Jeremy GreenfieldAn auspicious setting and the unveiling of a possibly revolutionary device – it could be a make or break moment in the company’s history. No, we’re not speaking of tomorrow’s much anticipated announcement by Apple from the very same venue in Cupertino where Steve Jobs dramatically unwrapped the Macintosh exactly 30 years ago. Instead this was New York City, at the flagship store of Barnes & Noble.

In August, the nation’s last standing bookstore chain presented for the first time the latest edition of the Nook e-reader, its first new tablet in over a year. B&N has committed to purchase one million of the e-readers from partner Samsung, but Jeremy Greenfield, editorial director for Digital Book World, wonders why anyone else would want to buy one.

“It’s essentially a next generation Samsung Android tablet with a few extra features that supposedly enhance the reading experience,” Greenfield tells CCC’s Chris Kenneally. “Samsung has been very successful with this strategy. It has mid-sized products called ‘phablets,’ which are somewhere between a phone and a tablet. It has products that are geared specifically toward business. And now it has one that is geared specifically toward reading with Barnes & Noble.

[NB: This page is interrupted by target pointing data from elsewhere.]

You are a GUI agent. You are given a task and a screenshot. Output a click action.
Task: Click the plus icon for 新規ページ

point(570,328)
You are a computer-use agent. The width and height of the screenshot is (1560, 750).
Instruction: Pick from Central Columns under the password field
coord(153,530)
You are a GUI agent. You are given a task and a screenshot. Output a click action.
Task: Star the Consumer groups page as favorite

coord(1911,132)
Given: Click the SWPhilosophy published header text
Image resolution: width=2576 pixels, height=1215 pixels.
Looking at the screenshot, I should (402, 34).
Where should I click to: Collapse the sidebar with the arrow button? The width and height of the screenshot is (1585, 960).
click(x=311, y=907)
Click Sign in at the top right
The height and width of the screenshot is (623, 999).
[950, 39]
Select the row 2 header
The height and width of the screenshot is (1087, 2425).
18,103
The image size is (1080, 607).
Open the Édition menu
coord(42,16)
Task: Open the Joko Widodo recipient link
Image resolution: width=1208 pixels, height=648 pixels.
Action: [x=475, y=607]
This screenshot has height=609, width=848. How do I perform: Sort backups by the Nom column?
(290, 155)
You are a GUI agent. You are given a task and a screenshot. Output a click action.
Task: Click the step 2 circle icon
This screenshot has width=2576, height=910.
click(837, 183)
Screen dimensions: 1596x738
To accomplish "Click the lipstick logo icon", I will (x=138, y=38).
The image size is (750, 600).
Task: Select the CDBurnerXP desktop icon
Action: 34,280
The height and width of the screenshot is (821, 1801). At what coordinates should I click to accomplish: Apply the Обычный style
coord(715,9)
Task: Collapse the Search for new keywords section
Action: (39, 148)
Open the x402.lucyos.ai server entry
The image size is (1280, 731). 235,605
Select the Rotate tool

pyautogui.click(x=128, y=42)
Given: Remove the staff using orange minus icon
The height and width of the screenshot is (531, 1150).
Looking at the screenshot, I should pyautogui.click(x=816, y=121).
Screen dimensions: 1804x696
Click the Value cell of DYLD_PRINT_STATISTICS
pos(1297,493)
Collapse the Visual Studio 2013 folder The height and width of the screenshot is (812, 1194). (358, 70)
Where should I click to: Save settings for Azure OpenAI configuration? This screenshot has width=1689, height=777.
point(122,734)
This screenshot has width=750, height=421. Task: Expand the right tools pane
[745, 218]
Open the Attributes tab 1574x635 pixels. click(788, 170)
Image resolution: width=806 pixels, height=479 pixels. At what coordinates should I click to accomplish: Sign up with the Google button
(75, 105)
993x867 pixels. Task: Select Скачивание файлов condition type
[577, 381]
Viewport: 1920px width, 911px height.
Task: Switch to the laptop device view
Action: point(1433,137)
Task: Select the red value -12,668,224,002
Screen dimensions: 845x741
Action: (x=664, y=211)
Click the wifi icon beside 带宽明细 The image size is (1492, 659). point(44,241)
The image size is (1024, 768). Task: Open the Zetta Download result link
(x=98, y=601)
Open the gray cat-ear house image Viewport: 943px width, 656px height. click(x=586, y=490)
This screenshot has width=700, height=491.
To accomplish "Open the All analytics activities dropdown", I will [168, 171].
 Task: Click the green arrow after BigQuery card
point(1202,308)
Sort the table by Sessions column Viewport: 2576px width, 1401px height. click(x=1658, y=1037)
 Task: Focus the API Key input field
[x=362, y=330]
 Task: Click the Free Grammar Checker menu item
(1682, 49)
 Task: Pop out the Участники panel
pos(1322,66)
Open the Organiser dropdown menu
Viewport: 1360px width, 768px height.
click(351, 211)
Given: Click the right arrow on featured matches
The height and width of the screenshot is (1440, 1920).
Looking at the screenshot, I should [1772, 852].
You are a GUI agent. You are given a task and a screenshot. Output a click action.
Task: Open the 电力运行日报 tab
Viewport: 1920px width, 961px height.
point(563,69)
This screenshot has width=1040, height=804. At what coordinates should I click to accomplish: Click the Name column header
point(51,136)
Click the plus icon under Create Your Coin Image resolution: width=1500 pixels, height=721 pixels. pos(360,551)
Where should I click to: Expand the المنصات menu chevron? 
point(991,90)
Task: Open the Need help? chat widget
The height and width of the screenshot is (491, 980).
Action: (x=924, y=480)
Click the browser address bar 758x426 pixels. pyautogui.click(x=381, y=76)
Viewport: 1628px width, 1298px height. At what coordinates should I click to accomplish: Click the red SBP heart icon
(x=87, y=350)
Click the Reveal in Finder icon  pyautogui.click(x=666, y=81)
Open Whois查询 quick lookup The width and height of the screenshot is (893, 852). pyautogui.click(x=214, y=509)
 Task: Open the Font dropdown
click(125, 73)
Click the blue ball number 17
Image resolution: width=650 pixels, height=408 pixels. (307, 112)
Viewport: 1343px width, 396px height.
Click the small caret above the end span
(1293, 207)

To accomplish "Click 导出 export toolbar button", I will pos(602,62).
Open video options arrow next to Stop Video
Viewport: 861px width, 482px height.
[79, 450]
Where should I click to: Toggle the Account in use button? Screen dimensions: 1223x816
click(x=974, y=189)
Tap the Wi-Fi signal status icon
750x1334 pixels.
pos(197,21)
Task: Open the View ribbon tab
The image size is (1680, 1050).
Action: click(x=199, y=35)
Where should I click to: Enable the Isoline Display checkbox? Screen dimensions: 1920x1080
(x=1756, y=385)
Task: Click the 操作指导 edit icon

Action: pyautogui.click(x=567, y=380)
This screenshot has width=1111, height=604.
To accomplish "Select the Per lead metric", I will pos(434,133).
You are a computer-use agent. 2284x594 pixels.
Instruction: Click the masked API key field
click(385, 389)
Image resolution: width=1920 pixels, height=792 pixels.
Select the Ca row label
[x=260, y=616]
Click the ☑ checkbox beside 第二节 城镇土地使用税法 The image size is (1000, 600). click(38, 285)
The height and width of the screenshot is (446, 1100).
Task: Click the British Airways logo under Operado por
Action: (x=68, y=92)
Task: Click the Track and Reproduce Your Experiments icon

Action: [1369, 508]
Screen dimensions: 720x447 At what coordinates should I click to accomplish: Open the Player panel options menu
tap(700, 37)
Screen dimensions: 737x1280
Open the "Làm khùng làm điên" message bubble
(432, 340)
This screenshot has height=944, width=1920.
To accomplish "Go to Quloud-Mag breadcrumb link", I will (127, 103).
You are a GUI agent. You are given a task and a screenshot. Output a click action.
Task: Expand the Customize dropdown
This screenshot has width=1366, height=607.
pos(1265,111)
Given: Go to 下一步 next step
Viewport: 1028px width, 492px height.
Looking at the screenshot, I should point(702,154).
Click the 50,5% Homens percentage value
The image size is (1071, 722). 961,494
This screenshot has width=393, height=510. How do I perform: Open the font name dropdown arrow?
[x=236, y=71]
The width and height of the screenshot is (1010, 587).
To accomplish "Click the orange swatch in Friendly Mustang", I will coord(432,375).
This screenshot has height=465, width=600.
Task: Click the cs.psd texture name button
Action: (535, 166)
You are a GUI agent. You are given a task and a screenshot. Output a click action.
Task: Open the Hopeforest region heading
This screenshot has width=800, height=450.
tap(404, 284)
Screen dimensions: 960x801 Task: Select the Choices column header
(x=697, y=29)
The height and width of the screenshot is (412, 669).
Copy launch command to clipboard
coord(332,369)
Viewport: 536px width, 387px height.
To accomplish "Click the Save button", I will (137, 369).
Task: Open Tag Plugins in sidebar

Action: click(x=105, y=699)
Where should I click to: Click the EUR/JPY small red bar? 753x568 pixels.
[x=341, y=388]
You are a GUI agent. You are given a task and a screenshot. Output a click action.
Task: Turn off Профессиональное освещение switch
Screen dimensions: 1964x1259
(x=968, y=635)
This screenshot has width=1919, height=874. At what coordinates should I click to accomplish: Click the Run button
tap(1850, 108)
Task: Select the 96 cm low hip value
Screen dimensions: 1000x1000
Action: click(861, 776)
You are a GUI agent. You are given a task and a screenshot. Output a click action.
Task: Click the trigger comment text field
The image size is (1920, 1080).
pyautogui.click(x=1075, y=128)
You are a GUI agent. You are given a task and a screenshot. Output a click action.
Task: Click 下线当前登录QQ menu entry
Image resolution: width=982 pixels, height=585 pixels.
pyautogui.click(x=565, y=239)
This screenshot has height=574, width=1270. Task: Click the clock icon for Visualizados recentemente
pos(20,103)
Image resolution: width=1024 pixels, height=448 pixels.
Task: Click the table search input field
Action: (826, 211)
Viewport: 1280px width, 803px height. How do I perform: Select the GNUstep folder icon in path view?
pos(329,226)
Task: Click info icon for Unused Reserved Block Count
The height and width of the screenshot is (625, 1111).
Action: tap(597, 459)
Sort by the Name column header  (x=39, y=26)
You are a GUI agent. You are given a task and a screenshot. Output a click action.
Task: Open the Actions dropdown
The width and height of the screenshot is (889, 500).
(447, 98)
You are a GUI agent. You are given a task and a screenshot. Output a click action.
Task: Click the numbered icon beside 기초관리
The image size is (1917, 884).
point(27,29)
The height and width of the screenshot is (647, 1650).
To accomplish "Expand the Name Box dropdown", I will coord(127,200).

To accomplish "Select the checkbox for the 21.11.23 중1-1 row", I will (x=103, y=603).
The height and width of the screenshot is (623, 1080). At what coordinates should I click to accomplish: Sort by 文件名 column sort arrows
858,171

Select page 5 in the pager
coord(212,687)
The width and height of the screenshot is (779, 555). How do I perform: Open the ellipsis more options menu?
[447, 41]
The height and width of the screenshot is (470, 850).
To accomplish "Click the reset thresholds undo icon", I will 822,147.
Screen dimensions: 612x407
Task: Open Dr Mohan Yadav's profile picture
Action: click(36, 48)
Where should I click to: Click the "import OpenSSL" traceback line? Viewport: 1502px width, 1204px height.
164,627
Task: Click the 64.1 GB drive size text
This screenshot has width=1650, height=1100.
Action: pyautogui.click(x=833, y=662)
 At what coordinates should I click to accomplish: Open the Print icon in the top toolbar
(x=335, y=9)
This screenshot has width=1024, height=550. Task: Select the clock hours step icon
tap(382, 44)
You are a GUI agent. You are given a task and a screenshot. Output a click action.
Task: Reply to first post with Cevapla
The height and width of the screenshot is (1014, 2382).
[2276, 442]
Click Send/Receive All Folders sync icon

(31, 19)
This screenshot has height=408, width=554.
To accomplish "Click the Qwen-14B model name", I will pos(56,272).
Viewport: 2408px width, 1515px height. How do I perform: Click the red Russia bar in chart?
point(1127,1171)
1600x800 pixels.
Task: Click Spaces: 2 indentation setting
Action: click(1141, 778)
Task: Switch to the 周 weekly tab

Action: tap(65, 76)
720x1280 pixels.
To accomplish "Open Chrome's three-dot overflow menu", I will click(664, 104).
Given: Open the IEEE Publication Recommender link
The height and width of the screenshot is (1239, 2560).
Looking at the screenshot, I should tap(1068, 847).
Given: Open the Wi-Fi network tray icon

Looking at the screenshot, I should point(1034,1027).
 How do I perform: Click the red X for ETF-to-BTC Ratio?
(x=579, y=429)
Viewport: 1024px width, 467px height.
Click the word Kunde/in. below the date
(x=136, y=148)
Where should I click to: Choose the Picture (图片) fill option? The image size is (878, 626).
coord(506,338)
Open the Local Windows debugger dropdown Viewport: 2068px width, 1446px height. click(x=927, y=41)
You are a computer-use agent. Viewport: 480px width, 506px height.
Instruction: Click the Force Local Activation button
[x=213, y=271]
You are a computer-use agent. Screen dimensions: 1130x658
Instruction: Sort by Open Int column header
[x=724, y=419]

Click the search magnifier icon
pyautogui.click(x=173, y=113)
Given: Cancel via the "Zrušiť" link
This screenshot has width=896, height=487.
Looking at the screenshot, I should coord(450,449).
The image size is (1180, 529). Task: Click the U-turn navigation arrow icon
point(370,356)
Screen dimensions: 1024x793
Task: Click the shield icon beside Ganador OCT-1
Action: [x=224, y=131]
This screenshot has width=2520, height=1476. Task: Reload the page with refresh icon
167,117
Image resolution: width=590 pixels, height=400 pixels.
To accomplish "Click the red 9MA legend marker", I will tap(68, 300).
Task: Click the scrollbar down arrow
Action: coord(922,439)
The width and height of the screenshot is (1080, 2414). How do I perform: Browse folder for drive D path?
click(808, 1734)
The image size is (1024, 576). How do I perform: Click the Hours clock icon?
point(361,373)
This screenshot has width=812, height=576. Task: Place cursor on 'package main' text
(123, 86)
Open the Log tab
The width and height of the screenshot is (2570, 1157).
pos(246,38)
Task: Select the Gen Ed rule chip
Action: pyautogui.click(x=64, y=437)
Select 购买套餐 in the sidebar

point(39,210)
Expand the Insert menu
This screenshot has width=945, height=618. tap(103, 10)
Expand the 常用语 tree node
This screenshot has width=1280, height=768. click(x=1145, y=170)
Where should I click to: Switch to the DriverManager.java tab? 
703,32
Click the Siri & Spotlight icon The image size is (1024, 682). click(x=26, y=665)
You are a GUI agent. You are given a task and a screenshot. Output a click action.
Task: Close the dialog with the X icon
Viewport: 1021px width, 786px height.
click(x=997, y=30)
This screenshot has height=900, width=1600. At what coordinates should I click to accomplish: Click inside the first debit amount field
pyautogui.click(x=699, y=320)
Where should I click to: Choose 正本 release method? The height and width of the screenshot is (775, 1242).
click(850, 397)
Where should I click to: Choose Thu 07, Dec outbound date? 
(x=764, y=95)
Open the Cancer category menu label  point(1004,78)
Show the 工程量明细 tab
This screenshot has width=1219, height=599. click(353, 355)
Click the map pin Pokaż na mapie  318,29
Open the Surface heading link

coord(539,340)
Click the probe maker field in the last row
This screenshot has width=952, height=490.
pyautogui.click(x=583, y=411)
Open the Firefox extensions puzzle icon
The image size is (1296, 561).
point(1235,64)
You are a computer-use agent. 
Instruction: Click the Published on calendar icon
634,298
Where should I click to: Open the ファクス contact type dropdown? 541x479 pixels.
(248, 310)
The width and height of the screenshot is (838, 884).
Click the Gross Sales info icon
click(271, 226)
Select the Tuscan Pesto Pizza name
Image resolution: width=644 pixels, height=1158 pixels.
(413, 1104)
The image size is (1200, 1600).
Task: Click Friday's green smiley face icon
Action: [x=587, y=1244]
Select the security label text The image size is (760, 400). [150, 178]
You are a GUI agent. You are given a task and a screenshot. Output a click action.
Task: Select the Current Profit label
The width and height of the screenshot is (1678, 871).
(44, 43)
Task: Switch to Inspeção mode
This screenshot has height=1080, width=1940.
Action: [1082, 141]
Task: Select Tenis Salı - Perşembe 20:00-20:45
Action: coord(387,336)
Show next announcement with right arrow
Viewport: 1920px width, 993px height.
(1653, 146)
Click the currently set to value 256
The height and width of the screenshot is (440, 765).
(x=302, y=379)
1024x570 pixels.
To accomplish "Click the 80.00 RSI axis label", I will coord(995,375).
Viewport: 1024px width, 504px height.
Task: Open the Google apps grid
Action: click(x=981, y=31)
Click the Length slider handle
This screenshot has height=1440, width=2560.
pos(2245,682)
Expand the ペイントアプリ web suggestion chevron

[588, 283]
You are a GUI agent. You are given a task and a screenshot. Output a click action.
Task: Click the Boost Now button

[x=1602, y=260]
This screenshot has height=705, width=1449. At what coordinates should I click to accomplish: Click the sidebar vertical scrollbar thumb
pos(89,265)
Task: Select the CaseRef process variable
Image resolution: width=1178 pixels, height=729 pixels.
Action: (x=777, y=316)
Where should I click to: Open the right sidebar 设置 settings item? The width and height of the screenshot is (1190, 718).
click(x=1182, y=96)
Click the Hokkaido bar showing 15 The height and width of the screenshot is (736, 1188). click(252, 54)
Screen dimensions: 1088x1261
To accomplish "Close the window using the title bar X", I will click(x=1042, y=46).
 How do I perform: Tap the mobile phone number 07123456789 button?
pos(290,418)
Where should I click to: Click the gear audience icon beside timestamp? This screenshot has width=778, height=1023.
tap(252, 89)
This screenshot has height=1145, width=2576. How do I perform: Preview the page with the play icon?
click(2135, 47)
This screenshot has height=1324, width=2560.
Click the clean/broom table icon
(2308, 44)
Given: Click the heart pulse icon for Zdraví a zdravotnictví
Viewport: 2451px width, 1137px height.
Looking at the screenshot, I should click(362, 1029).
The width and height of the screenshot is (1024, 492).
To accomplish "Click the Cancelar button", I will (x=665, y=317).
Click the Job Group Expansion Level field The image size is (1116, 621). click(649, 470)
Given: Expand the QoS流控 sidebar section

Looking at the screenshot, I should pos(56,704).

“The question that I have is how much is this going to move the needle for Barnes & Noble? This product doesn’t need to be a runaway success for Samsung to benefit from it,” Greenfield points out. “It just needs to find a small niche market. But for Barnes & Noble, which had at one point much larger ambitions in the tablet marketplace to be successful, I think this device – the Nook Samsung Galaxy Tab 4 — needs to find a wider acceptance.”

As tablet sales boom, dedicated e-readers would seem increasingly archaic in a world mushrooming with devices. Yet Greenfield isn’t ready to put them on the endangered species list.

“I don’t think that they’re going to be the exciting new segment that they were three or four or five years ago. It doesn’t have your entire life on it, like your e-mail and all of your information. You don’t have to closely guard it. And while we haven’t quite seen a free e-reader yet, we’ve seen very, very inexpensive ones,” he explains. “So I think all of those things combined will mean that the e-reader will continue to be a niche product.”